Intracellular Na+ inhibits voltage-dependent N-type Ca2+ channels by a G protein βγ subunit-dependent mechanism

N-type  voltage-dependent  Ca²⁺ channels (N-VDCCs) play important roles in neurotransmitter release and certain postsynaptic phenomena. These channels are modulated by a number of intracellular factors, notably by Gβγ subunits of G proteins, which inhibit N-VDCCs in a voltage-dependent (VD) manner. Here we show that an increase in intracellular Na⁺ concentration inhibits N-VDCCs  in hippocampal pyramidal neurones and in Xenopus oocytes. In acutely dissociated hippocampal neurones, Ba²⁺ current via N-VDCCs was inhibited by Na⁺ influx caused by the activation of NMDA receptor channels.

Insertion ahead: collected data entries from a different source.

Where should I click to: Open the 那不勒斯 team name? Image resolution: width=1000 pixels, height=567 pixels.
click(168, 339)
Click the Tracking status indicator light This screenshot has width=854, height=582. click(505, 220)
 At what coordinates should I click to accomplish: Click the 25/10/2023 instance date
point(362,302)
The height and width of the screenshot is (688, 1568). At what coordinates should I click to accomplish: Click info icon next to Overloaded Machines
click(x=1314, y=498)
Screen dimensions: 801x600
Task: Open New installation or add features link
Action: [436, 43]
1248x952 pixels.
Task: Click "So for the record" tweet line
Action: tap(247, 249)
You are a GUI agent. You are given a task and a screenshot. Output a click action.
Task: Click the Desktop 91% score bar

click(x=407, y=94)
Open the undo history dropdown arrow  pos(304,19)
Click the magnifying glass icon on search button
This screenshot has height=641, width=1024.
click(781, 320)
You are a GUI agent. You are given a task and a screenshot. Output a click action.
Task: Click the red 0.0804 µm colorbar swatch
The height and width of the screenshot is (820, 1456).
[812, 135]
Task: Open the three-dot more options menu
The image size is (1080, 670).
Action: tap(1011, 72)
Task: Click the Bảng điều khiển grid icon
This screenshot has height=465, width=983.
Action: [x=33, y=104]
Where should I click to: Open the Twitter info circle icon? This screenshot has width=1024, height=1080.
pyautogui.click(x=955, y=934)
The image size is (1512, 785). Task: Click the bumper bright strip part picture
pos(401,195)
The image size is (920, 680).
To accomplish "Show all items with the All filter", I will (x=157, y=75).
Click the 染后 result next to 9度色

In Xenopus oocytes expressing N-VDCCs, Ba²⁺ currents were inhibited by Na⁺ influx and enhanced by depletion of Na⁺, after incubation in a Na⁺-free extracellular solution. The Na⁺-induced inhibition was accompanied by the development of  VD facilitation, a hallmark of a Gβγ-dependent process. Na⁺-induced regulation of N-VDCCs is Gβγ dependent, as suggested by the blocking of Na⁺ effects by Gβγ scavengers and by excess Gβγ, and may be mediated by the Na⁺-induced dissociation of Gαβγ heterotrimers. N-VDCCs may be novel effectors of Na⁺ion, regulated by the Na⁺ concentration via Gβγ.